PROBLEM TO SOLVE —
Check every line of the data below for the string "will", and copy the ones that hold it.

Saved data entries
##############################

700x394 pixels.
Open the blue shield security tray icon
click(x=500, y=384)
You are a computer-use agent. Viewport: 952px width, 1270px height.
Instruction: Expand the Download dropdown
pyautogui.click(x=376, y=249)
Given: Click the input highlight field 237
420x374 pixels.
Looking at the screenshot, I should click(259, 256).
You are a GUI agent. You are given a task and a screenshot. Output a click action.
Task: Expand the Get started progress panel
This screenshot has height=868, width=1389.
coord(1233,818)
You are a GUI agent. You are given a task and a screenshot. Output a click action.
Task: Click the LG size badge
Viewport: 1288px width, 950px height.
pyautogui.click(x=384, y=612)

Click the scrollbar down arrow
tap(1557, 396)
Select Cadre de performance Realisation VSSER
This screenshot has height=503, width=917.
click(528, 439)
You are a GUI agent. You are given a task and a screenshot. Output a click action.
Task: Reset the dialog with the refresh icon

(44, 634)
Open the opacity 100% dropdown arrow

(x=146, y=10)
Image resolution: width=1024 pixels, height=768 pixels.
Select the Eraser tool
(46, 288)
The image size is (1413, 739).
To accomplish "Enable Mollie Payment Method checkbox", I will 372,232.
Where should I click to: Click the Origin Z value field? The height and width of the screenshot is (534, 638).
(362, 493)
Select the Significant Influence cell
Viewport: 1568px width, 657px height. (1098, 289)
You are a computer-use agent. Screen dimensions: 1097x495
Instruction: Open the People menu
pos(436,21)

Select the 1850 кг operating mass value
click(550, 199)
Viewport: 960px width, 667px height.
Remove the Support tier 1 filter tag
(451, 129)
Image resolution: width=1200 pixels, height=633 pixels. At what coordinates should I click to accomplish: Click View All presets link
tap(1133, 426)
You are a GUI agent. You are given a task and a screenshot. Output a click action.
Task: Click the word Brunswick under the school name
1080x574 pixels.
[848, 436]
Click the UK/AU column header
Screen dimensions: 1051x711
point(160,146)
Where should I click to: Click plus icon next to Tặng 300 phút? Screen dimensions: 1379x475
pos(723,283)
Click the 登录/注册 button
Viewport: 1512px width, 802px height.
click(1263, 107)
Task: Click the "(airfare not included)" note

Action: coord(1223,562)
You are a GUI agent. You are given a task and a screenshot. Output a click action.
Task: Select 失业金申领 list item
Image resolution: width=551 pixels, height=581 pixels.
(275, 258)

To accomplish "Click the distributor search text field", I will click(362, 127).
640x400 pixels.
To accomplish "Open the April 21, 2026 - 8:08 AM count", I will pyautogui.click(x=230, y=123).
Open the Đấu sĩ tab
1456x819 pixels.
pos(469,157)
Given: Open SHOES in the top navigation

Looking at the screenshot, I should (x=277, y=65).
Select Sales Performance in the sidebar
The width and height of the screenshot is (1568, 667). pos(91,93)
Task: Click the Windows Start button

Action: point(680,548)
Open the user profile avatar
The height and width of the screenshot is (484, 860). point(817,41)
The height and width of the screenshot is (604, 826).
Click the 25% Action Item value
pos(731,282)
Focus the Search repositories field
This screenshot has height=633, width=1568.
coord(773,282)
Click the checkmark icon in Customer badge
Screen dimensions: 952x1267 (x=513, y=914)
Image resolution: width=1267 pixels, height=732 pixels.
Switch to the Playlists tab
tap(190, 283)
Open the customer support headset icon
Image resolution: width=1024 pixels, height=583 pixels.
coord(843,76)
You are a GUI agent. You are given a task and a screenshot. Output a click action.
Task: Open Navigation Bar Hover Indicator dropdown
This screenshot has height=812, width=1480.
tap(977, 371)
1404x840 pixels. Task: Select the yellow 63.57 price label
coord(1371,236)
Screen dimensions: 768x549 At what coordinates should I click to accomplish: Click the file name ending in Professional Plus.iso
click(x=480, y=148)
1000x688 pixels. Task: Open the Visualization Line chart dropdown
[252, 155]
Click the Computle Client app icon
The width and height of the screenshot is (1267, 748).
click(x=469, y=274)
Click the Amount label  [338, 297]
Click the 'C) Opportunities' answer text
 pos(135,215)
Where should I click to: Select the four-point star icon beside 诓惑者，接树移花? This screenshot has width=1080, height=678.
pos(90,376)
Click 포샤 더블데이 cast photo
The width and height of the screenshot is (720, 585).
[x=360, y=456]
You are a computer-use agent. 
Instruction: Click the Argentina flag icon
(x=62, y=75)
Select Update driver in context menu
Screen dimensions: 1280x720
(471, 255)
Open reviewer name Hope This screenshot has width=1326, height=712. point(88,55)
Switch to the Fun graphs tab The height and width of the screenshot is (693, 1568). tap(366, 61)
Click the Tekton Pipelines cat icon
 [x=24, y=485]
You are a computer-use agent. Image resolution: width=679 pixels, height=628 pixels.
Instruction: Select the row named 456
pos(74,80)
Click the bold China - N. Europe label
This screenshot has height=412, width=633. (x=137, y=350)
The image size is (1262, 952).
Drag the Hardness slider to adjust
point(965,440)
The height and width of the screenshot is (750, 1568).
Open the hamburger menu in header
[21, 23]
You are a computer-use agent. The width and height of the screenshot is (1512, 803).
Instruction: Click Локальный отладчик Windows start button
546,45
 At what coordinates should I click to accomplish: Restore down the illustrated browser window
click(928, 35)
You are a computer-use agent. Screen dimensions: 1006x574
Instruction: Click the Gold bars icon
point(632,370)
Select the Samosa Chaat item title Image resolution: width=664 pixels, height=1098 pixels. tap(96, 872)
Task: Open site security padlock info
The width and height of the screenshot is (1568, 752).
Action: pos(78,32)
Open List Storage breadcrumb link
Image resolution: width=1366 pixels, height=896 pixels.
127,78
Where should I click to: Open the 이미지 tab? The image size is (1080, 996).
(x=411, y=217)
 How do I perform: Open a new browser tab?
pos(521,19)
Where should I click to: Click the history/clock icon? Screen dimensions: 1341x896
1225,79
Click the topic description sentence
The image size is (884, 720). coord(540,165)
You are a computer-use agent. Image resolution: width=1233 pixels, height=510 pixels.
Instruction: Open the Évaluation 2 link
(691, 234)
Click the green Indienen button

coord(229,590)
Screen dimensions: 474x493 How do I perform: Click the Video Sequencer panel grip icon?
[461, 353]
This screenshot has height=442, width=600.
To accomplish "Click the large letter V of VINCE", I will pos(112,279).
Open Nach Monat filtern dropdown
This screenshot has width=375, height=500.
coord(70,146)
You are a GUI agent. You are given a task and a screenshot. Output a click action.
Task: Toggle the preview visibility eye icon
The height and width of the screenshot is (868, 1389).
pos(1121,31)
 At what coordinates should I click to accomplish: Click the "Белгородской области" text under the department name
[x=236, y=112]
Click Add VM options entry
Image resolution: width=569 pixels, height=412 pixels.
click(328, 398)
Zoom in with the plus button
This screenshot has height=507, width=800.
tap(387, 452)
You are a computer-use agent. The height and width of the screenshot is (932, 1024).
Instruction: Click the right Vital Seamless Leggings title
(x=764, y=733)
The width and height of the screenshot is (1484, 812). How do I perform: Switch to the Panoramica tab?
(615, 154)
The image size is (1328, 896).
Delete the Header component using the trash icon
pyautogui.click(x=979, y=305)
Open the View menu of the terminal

##############################

REPLY TO THE EXERCISE —
To accomplish "Enable Mollie Payment Method checkbox", I will 372,232.
To accomplish "Click the distributor search text field", I will click(362, 127).
To accomplish "Open the April 21, 2026 - 8:08 AM count", I will pyautogui.click(x=230, y=123).
To accomplish "Click the large letter V of VINCE", I will pos(112,279).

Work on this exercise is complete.